Ringling's big cats need new homes — and they could be headed for a circus overseas

Ringling wants an exemption to the Endangered Species Act's export ban. That's a bad idea for several reasons

Published June 11, 2017 10:30AM (EDT)

Ringling Bros. and Barnum & Bailey Circus (AP/Eduardo Verdugo)
Ringling Bros. and Barnum & Bailey Circus (AP/Eduardo Verdugo)

Ringling Bros. and Barnum & Bailey Circus has closed, but it still needs to find new homes for some of its animals. Ringling's recent bid to export protected lions, tigers, and a leopard to a German circus reveals deep flaws in the way the Endangered Species Act (ESA) is being enforced by the U.S. Fish and Wildlife Service (FWS). All of these animals are imperiled in the wild and, as such, are supposed to be protected by the ESA. The ESA applies equally to captive and wild animals for good reason. When it was enacted, Congress recognized the connections between the exploitation of captive animals and species survival. Every day we learn more about how deep these links run, including how exhibits featuring endangered species in close contact with humans can undermine legitimate conservation efforts.

One of the primary ways the ESA aims to protect species is through strict prohibitions, including a ban on exports. As such, it is illegal for Ringling to just ship these cats off to Germany. There is a narrow exception to this prohibition, though: If an export would “enhance the propagation or survival of the affected species,” a permit can be issued. When Congress enacted this exception, it put in place myriad safeguards, underscoring that it intended to “limit substantially the number of exemptions.” The Supreme Court has likewise recognized that permits are only to be granted “in extremely narrow circumstances.”

And yet, if experience is any indication, FWS will rubber-stamp Ringling’s permit to export these protected big cats. Indeed, the agency has repeatedly granted Ringling similar permits.

There’s no colorable argument to be made that exporting big cats so that they can be featured in a circus somehow “enhance[s] the[ir] propagation or survival” in the wild. While Ringling claims that such exhibits somehow raise awareness and benefit survival of the species, and even asserts that “lengthy and convincing evidence” supports this claim, no such evidence is anywhere to be found in its application, because it doesn’t exist.

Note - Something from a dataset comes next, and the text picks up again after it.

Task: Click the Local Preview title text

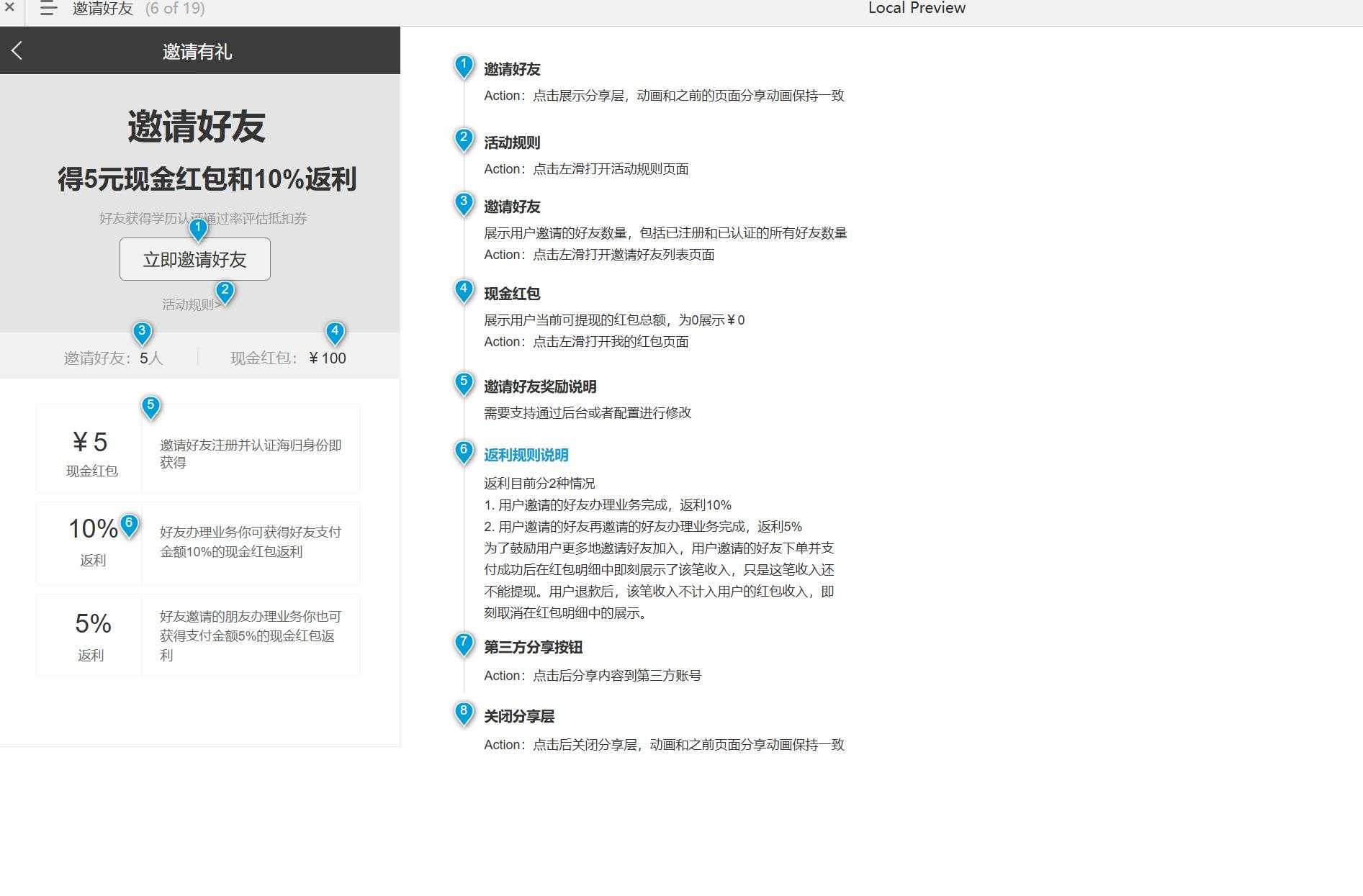Action: (x=917, y=8)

To the contrary, FWS has determined that purported educational activities cannot form the basis of an ESA permit and that “no one has come forward with examples of how exhibition of living wildlife has any specific affirmative effect on survival of non-native species in the wild.” Indeed, as noted above, recent evidence indicates that such exhibits can in fact have a harmful impact on conservation. As tiger expert Dr. Ronald Tilson has written, “forcing tigers to perform in circuses has been detrimental to species conservation efforts because it gives the impression that tigers should be trained through brute strength and physical punishment. It also misleads the public into believing that tigers in the wild can’t really be so endangered if circuses are allowed to display them. . . . This exploitation . . . has actually lessened the general public’s appreciation for tigers in general and most specifically for wild tiger conservation.” Other experts have made similar observations.

Exporting these cats for circus performances not only fails to meet the threshold requirement for an ESA permit — that it help the species — it actually undermines the purposes of the ESA. Because of this, FWS shouldn't be able to lawfully issue the permit.

Yet in recent years it has issued many permits to Ringling and others to export endangered animals for circuses under a scheme that critics have dubbed “pay-to-play.” FWS essentially allows anyone to make a donation to buy themselves out of complying with the law. This absurd policy makes the ESA’s exceptions — which, again, Congress intended only to be granted in the narrowest of circumstances — virtually meaningless, and lets the exception swallow the rule. In fact, last year the Congressional Research Service determined that “ESA permits are rarely given for their intended purpose of direct benefits to at-risk species, and instead virtually every one of the more than 1,300 ESA permits given out in the last five years involves this pay-to-play scheme.”

Ringling’s application is even worse than most, which at least propose to make a donation in exchange for the permit. Ringling brazenly tries to stretch the loophole FWS has created without authorization even further. It doesn’t even offer to make a new contribution. Instead, it seeks to justify the permit based on money that it already donated, much of it years ago — contributions that have no nexus whatsoever to the export.

Let’s hope that for once FWS won’t bend over backwards for Ringling and will instead put the interests of imperiled animals first and deny the application, as the law requires.